_What is required_.
Wherever the word "computer" turns up in a line of the entries, copy that line.

━━ Provided records ━━

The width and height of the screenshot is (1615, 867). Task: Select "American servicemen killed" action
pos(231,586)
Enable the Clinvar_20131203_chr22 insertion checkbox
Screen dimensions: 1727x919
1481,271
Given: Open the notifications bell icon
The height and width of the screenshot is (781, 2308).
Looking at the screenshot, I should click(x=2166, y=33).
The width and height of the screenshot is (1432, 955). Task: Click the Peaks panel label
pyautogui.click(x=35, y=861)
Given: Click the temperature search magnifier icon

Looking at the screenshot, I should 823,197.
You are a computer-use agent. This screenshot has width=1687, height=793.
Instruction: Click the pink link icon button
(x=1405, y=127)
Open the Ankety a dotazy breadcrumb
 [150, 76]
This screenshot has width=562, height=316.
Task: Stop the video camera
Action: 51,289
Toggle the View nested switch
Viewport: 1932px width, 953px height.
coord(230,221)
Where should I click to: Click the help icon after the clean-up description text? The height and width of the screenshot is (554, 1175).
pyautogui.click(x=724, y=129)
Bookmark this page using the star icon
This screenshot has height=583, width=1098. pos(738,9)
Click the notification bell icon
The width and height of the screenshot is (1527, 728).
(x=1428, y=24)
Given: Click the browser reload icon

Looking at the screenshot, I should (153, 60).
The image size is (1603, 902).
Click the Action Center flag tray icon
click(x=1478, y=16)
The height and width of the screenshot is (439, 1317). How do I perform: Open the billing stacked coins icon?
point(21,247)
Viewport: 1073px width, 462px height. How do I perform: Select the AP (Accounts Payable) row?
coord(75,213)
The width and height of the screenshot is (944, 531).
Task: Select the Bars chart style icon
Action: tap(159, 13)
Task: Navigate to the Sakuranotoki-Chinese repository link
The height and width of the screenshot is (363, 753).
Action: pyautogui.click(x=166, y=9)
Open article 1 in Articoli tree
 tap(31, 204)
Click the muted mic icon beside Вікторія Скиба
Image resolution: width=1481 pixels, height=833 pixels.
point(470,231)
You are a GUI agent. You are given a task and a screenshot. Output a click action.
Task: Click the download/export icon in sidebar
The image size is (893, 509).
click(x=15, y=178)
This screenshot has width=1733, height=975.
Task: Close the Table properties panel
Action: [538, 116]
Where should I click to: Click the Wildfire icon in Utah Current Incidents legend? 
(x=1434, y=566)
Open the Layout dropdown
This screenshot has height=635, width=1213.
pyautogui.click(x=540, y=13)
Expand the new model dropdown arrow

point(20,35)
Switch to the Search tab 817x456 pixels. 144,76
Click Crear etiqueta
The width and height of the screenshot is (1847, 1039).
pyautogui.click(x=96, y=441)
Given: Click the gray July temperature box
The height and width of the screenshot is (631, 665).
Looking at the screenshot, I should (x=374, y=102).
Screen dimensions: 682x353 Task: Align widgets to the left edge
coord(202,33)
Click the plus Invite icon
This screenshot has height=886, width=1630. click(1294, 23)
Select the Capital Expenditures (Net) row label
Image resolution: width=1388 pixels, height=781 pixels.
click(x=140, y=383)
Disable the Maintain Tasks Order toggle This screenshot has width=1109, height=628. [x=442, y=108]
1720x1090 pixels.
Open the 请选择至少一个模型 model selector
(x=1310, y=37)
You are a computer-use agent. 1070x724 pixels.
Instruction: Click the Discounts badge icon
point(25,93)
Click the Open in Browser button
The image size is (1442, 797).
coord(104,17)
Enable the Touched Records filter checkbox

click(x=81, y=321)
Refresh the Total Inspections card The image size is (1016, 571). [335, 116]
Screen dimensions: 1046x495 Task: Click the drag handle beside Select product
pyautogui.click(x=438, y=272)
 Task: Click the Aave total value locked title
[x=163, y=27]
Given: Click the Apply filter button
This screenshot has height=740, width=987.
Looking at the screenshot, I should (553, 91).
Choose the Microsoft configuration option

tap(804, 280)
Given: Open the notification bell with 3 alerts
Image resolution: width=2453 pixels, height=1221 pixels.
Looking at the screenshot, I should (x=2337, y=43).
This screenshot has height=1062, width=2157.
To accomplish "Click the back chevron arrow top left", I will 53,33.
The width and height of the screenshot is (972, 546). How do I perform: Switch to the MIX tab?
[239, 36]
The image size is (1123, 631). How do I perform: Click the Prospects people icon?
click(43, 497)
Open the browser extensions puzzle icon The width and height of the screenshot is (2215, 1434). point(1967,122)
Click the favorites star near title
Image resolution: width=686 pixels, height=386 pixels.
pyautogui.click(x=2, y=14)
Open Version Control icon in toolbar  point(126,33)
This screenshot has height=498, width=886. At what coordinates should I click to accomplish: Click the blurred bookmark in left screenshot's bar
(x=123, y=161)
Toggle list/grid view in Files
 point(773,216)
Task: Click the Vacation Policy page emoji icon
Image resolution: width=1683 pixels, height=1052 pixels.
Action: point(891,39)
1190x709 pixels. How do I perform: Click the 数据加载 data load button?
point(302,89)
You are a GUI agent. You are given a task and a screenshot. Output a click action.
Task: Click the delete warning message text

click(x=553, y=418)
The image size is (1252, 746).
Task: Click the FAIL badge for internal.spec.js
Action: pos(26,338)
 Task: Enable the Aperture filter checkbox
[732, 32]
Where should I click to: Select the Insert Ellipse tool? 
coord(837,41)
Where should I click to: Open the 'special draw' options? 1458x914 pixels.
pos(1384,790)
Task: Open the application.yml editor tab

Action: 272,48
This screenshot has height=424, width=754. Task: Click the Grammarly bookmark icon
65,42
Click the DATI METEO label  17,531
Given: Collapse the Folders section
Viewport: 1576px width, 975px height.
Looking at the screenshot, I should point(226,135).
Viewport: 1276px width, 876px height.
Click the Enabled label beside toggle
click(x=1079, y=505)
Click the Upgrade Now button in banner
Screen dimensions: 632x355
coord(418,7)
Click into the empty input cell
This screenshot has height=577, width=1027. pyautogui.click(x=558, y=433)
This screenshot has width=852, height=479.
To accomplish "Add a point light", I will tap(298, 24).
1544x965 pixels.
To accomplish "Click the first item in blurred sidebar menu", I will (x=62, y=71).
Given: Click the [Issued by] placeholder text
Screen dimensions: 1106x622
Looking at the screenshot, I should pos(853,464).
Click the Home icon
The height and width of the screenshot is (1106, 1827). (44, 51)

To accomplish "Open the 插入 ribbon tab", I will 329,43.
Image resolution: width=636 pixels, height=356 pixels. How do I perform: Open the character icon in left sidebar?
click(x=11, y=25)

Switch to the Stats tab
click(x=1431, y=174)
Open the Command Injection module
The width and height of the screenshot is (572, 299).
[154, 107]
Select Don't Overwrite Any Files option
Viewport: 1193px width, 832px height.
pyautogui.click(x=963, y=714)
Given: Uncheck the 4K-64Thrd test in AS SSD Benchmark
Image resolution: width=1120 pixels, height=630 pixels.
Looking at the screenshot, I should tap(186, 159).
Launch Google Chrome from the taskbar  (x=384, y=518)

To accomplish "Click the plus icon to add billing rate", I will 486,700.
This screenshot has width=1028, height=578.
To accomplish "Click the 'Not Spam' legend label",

━━━

_Written solution_.
You are a computer-use agent. This screenshot has width=1687, height=793.
You are a computer-use agent. 1070x724 pixels.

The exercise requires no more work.